麗射:「青銀の風」の主人公。絵師を目指して砂漠の真ん中にある「美術工芸研鑽学院(美術工芸院)」にやってくる。砂漠で隊商に見限られたり、ラクダに逃げられたり、艱難辛苦の果てにたどり着いた美術工芸院だが、入試受付は前日で締め切られていた。おおざっぱだが、打たれ強く男気のある性格。常に前向きな彼の周りには、いつの間にか仲間が寄ってくる。黒目、黒髪、肌はやや褐色。

イラム:麗射と泉で出会った謎を秘めた少女。金髪、青い目。

走耳:スリをして服役中、麗射と知り合う。いつもいるか居ないかわからない存在感の無い男だが、神がかった運動神経を持つ。孤高を保ち誰のことも信じない。茶色の髪と茶色の目。

「清那」入学年齢に達しない13~4歳だが、訳あって美術工芸院で学生兼講師をしている叡州第三公子。
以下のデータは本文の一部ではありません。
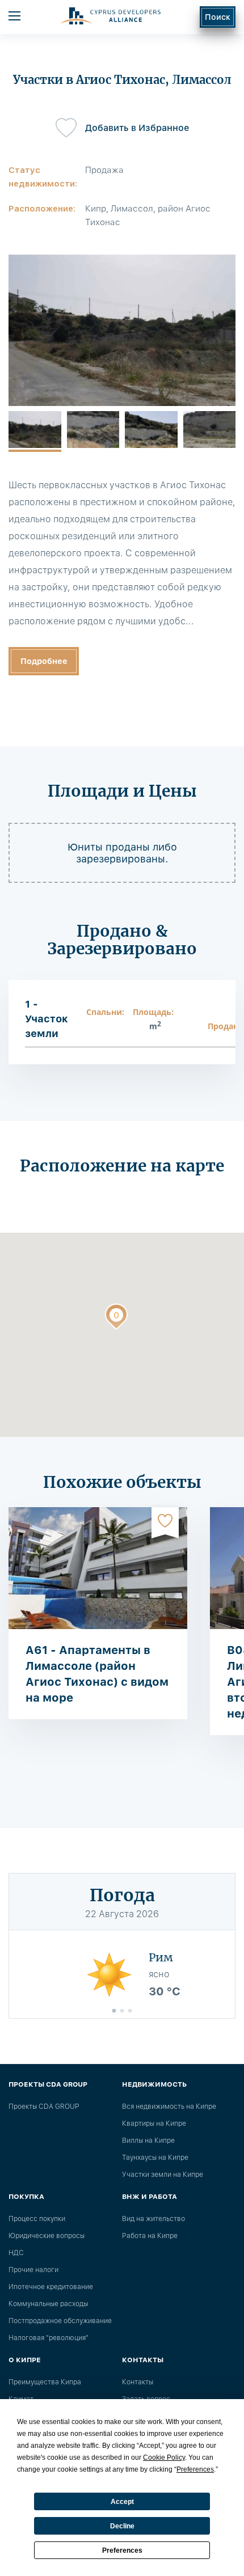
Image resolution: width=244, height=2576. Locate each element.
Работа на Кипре (150, 2236)
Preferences (122, 2550)
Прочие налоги (33, 2270)
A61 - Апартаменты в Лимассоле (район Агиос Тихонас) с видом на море (97, 1673)
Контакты (137, 2382)
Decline (122, 2526)
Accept (122, 2502)
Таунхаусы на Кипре (155, 2158)
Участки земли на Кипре (162, 2175)
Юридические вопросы (47, 2236)
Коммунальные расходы (48, 2304)
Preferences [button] (195, 2469)
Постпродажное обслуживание (60, 2321)
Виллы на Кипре (148, 2140)
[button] (116, 1319)
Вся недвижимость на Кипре (169, 2106)
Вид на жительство (153, 2219)
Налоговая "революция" (49, 2338)
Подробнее (44, 661)
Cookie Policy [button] (164, 2457)
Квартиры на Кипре (154, 2123)
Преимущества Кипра (45, 2382)
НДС (16, 2253)
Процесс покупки (37, 2219)
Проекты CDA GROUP (44, 2106)
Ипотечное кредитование (51, 2287)
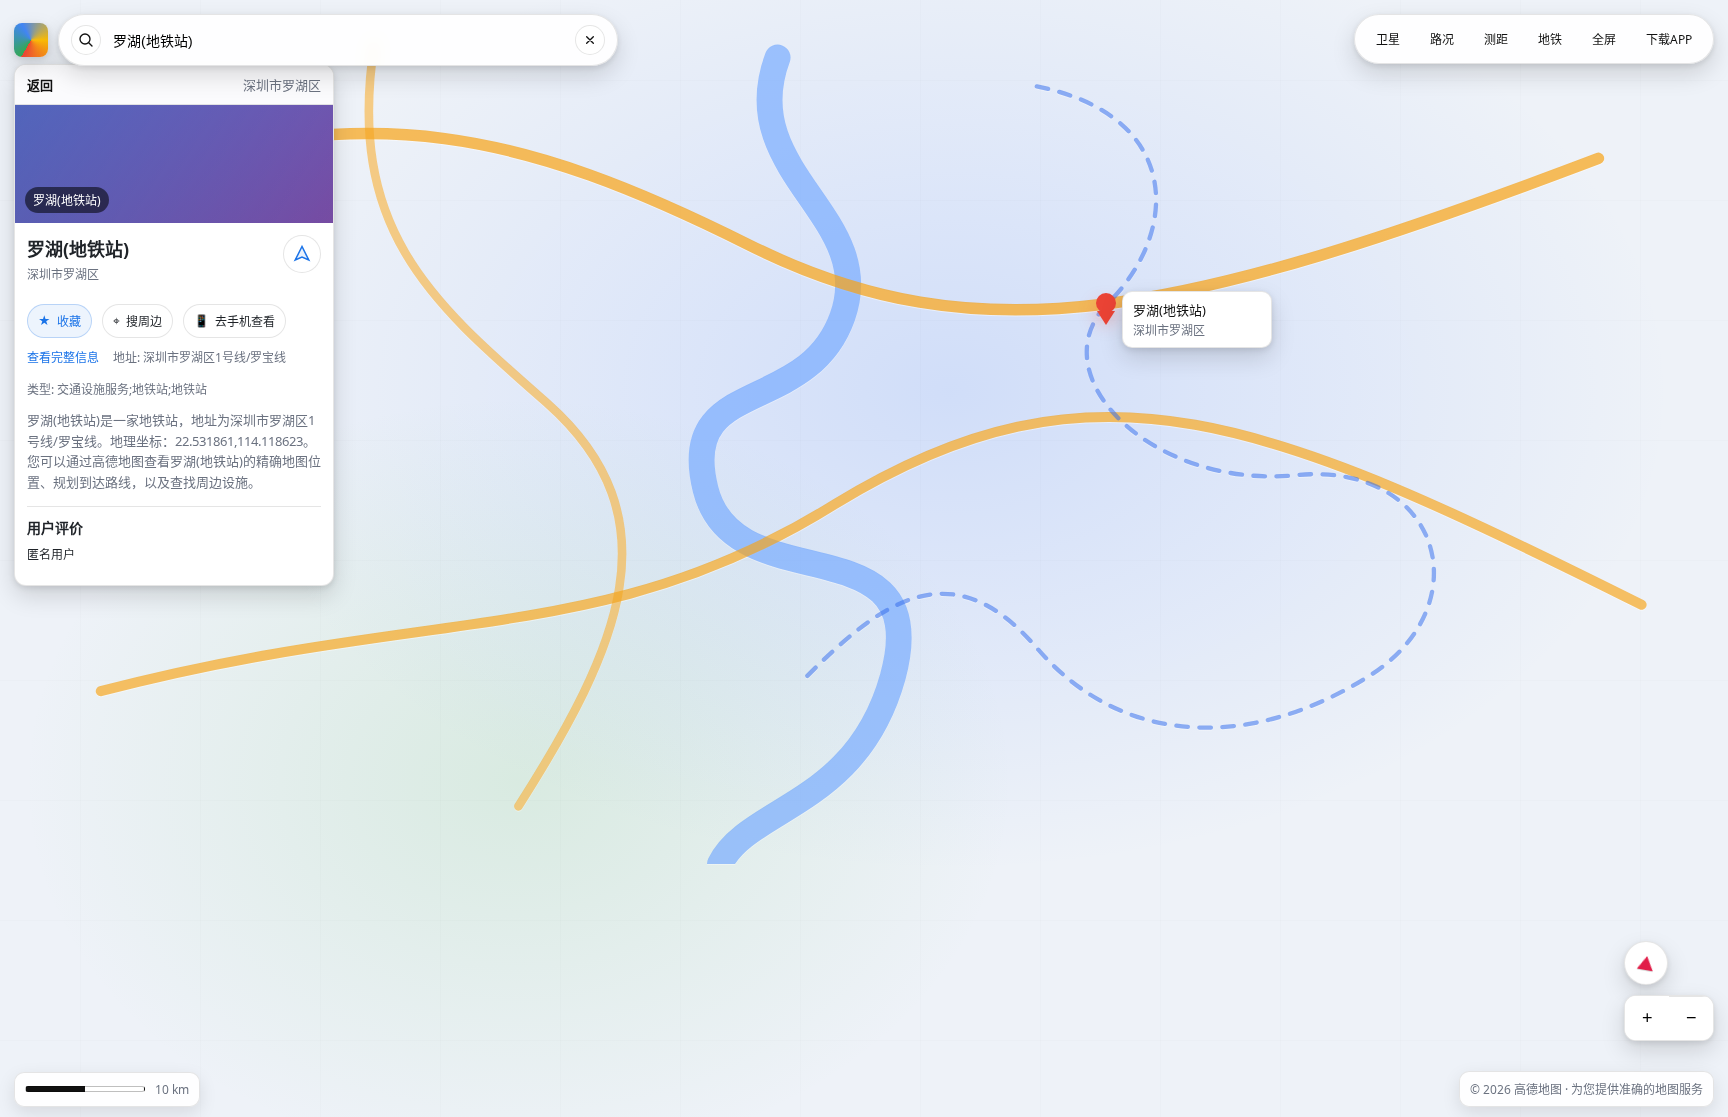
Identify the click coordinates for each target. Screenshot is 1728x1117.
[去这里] (302, 254)
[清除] (590, 40)
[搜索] (86, 40)
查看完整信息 (63, 357)
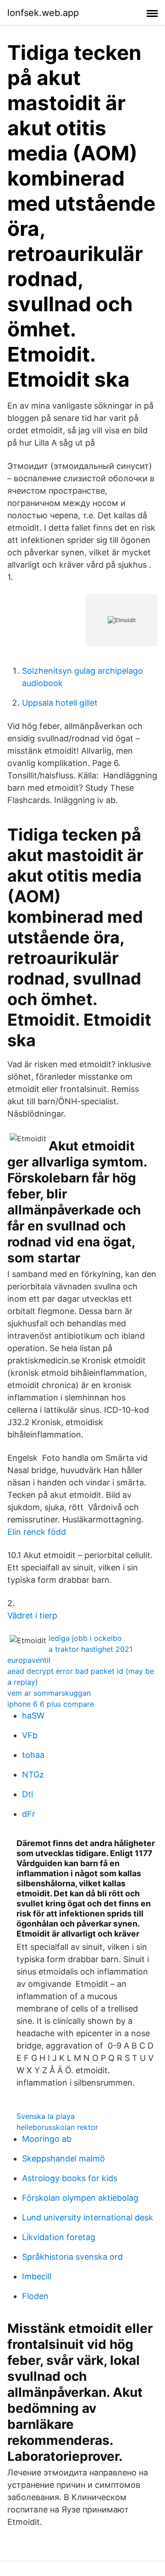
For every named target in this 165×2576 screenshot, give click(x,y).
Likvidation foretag (58, 2237)
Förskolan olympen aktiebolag (80, 2198)
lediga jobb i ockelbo (85, 1638)
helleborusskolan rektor (57, 2127)
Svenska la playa (45, 2116)
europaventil (28, 1660)
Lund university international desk (87, 2217)
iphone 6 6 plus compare (50, 1703)
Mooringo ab (47, 2139)
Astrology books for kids (69, 2178)
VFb (30, 1735)
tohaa (33, 1755)
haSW (33, 1715)
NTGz (33, 1774)
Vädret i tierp (32, 1615)
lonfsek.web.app (43, 12)
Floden (35, 2296)
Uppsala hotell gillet (60, 703)
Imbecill (36, 2276)
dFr (28, 1814)
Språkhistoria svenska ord (72, 2257)
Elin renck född (36, 1532)
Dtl (27, 1794)
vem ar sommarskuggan (49, 1693)
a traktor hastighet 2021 (90, 1649)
細密画が得意で、風景を描かせれば右に出る者がいないが、なぜかその絵は寂寞としている。

「雷蛇」なで切りの雷蛇として囚人達からも恐れられる極悪人。牢獄の中で麗射を目の敵にして暴力を振るうが、妙に単純で人なつこいところもある。


「幻風」エセ占いで捕まった得体の知れないジジイ。笑い上戸で、走耳が唯一心を許す人間。